Université du Québec à Rimouski

louis_hebert@uqar.ca

1. Résumé

Rastier

François Rastier

La dialogique est, dans la sémantique interprétative de Rastier, la composante sémantique relative aux évaluations modales, qu’elles soient ontiques (modalités du factuel / irréel (ou impossible) / possible), véridictoires (modalité du vrai / faux), thymiques (modalités du positif / négatif (ou euphorique / dysphorique)), ou autres. Dans ce chapitre ne sera visée que la dialogique onto-véridictoire. En dialogique onto-véridictoire, chaque unité sémantique est affectée d’une modalité ontique (correspondant à un monde spécifique), d’une modalité véridictoire et logée dans un univers associé à un foyer évaluatif (par exemple, tel personnage).

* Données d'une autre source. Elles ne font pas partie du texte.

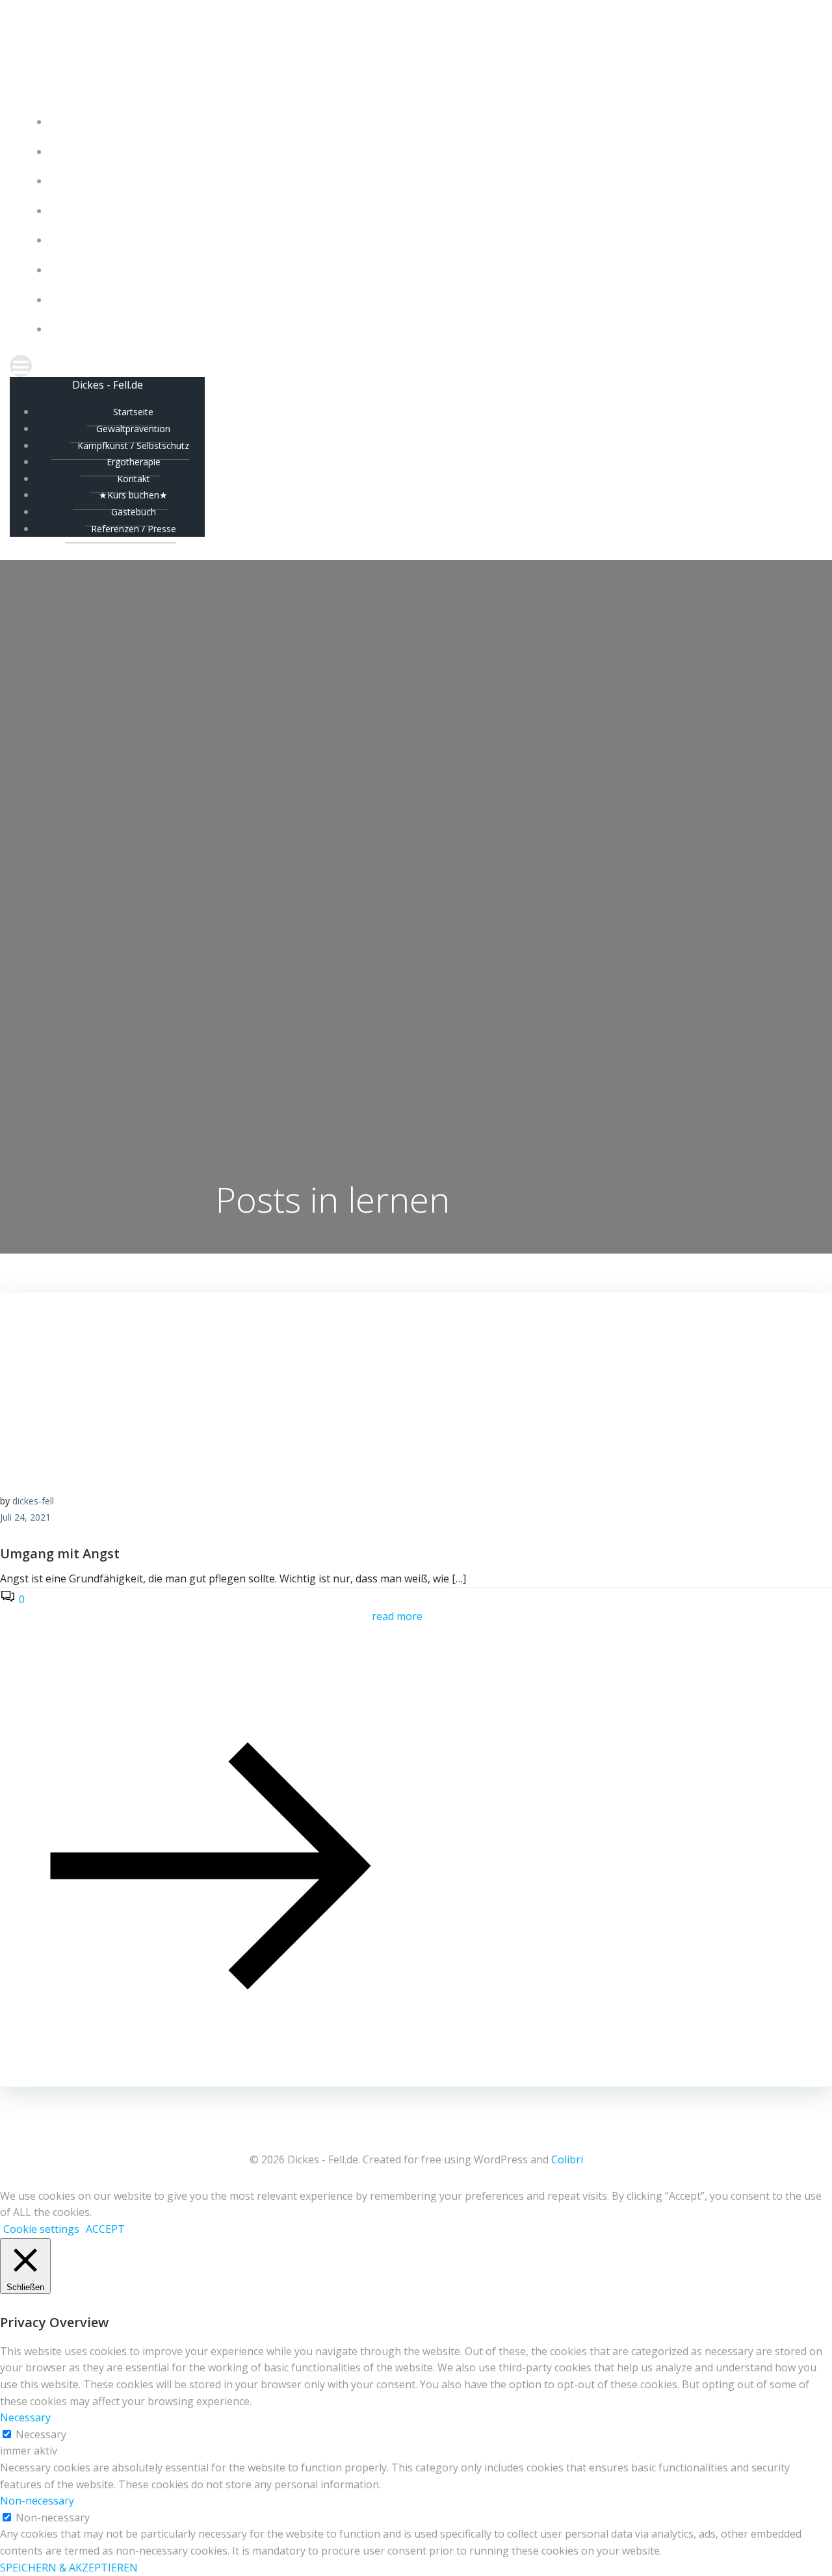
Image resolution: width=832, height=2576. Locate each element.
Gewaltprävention (429, 152)
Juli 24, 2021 (25, 1517)
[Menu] (416, 366)
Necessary (41, 2434)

L’univers de référence est celui dont les unités sont modalisées conformément à la vérité absolue du texte; les autres univers, susceptibles d’être contredits par l’univers de référence, sont dits d’assomption. Soit l’histoire suivante : Lundi, Lucie et Paul achètent un billet de loterie. Mardi, Lucie voit qu’ils ont gagné, mais Paul, imbécile, ne le croit pas, la quitte sur-le-champ et meurt sans en démordre. Lundi, l’unité sémantique Ils gagnent est marquée des modalités du possible et du vrai dans l’univers d’assomption de chacun des deux personnages. Mardi, elle tourne au factuel et vrai dans l’univers de Lucie mais au factuel et faux dans celui de Paul. L’univers de référence, qui correspond à l’univers d’assomption du narrateur, est identique à l’univers de Lucie et différent de celui de Paul (Paul a tort : le narrateur le qualifie d’imbécile).

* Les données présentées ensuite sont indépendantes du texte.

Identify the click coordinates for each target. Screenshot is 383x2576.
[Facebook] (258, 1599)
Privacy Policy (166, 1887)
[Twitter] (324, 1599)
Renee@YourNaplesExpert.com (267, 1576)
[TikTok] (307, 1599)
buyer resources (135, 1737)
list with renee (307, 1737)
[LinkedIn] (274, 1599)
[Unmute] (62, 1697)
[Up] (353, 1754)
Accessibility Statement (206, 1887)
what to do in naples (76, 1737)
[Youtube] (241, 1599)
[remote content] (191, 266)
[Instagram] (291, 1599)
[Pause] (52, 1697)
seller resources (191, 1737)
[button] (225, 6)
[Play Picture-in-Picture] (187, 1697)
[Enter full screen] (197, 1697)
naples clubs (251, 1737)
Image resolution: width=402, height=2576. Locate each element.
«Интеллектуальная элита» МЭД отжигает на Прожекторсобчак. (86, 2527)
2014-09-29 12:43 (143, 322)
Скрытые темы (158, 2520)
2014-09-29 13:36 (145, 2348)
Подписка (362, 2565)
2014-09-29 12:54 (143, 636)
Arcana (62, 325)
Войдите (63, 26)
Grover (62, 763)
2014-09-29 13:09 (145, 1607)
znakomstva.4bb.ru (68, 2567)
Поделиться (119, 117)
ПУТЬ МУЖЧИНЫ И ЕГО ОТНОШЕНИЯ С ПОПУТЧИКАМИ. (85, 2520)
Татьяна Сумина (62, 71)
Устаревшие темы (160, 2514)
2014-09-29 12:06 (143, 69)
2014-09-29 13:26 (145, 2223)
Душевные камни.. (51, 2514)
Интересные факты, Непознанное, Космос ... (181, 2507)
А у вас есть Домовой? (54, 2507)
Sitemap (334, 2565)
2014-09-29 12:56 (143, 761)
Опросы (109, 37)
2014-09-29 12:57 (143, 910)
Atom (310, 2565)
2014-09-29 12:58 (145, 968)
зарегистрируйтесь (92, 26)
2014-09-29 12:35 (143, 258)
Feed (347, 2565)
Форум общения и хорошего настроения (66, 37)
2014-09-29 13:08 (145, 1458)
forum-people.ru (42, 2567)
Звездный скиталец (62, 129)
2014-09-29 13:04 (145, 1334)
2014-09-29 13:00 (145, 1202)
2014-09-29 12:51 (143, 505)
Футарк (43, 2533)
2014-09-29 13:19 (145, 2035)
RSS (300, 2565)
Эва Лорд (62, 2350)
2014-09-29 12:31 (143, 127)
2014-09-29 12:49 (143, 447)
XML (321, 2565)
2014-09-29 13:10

Ce texte se trouve en version longue dans le livre suivant :
Louis Hébert, Dispositifs pour l'analyse des textes et des images, Limoges, Presses de l'Université de Limoges, 2007.

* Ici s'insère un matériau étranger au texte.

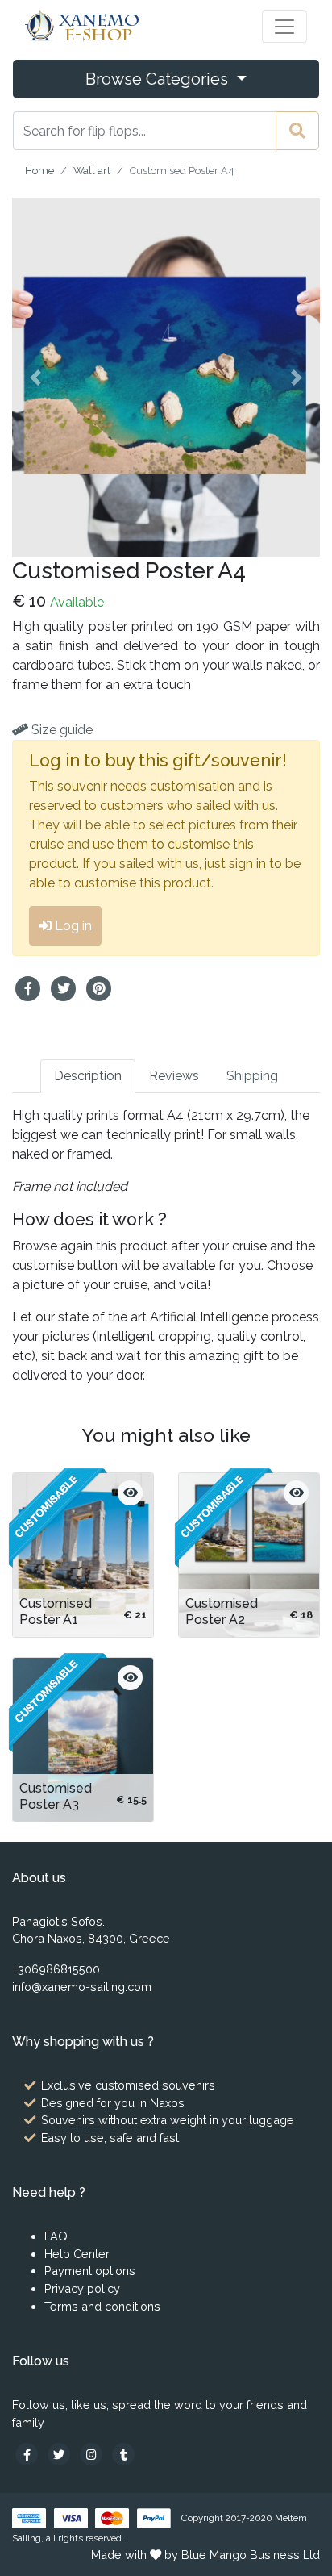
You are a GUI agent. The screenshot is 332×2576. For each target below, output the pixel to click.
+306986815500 (56, 1969)
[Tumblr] (123, 2454)
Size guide (60, 729)
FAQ (56, 2236)
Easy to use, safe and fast (110, 2137)
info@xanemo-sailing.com (81, 1987)
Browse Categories (158, 79)
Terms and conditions (102, 2306)
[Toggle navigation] (284, 26)
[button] (35, 377)
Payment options (89, 2270)
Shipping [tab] (252, 1075)
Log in (72, 925)
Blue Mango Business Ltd (250, 2554)
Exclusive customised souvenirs (128, 2085)
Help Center (77, 2254)
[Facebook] (28, 2454)
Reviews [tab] (174, 1075)
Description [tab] (88, 1075)
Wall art (91, 171)
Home (39, 171)
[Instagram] (93, 2454)
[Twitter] (60, 2454)
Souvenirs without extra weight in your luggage (167, 2120)
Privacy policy (82, 2288)
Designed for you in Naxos (113, 2103)
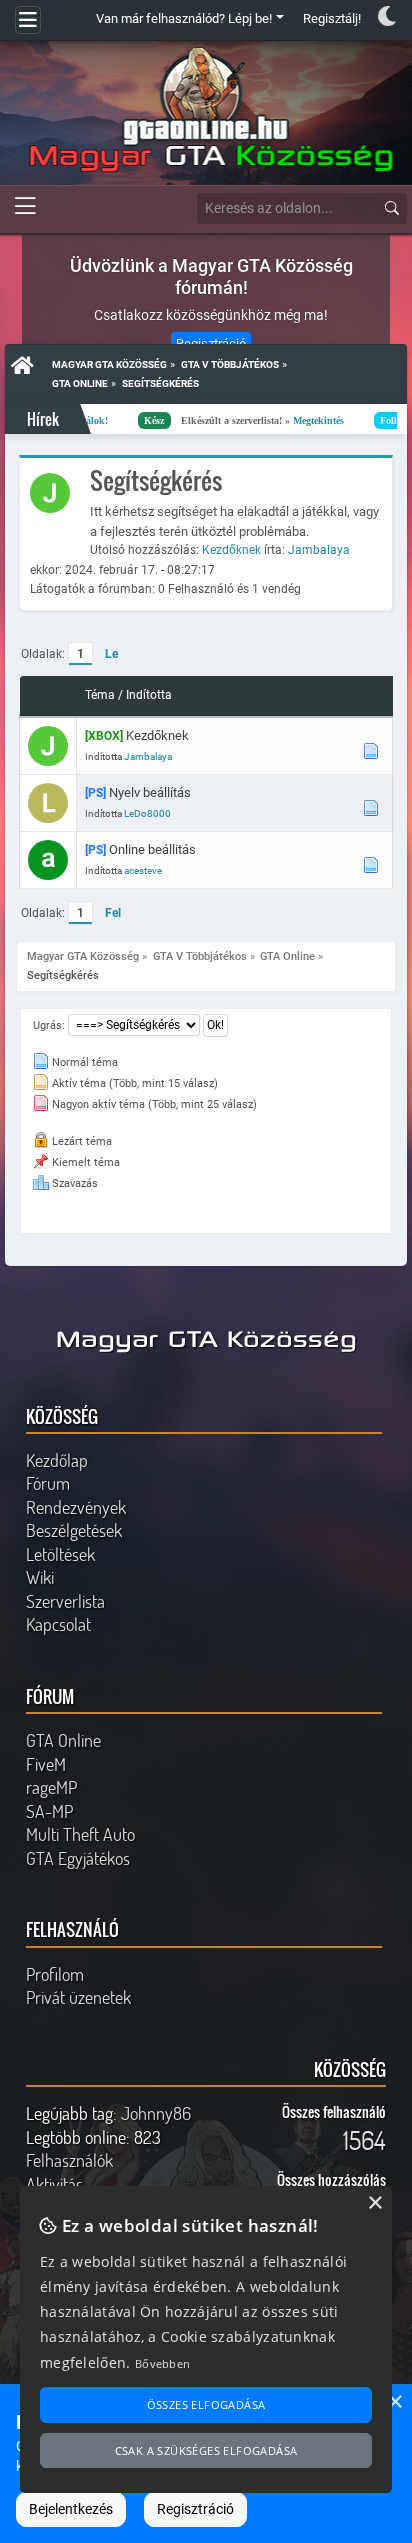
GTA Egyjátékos (78, 1858)
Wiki (40, 1577)
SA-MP (49, 1811)
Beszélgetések (74, 1530)
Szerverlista (65, 1601)
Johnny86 (156, 2113)
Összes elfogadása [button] (206, 2404)
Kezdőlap (57, 1460)
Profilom (55, 1974)
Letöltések (60, 1554)
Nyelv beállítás (150, 792)
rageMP (51, 1787)
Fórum (48, 1483)
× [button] (394, 2402)
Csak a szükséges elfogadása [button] (206, 2450)
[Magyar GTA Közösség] (206, 110)
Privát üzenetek (78, 1997)
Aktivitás (54, 2184)
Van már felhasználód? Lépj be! (184, 18)
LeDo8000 (147, 813)
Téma (100, 695)
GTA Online (63, 1740)
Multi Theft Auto (80, 1834)
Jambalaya (319, 550)
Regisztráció (195, 2509)
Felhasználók (69, 2160)
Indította (149, 695)
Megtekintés (259, 420)
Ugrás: (49, 1025)
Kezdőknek (233, 550)
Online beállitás (152, 849)
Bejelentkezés (71, 2509)
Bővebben (162, 2363)
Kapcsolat (58, 1624)
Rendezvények (76, 1507)
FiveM (46, 1764)
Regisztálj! (332, 18)
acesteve (143, 870)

Ce texte peut être reproduit à des fins non commerciales, en autant que la référence complète est donnée :
Louis Hébert (2006), « La dialogique onto-véridictoire », dans Louis Hébert (dir.), Signo [en ligne], Rimouski (Québec), http://www.signosemio.com/rastier/dialogique-onto-veridictoire.asp.

2. THÉORIE

2.1 DÉFINITION DE LA DIALOGIQUE

Selon la sémantique interprétative de Rastier, quatre composantes structurent le plan sémantique des textes (le plan du contenu, des signifiés, par opposition à celui de l'expression, des signifiants): (1) la thématique (les contenus investis), (2) la dialectique (les états et processus et les acteurs qu'ils impliquent), (3) la tactique (les positions linéaires des contenus), (4) la dialogique. La dialogique est cette composante du plan du contenu (plan des signifiés) relative aux évaluations modales, qu’elles soient ontiques (modalités du factuel / irréel (ou impossible) / possible), véridictoires (modalité du vrai / faux), thymiques (modalités de l’euphorique / dysphorique, c’est-à-dire du positif / négatif), ou autres. Nous intéresse ici la dialogique onto-véridictoire (pour des compléments, voir Rastier, 1989 et 1994; Hébert 2001 et 2003).

2.2 ÉLÉMENTS DE L’ANALYSE EN DIALOGIQUE ONTO-VÉRIDICTOIRE

En dialogique onto-véridictoire, chaque croyance se laisse analyser en fonction des éléments suivants :

2.2.1 UNITÉ SÉMANTIQUE

(1) Une unité sémantique (unité évaluée), formulée en une proposition logique (par exemple: la terre est ronde).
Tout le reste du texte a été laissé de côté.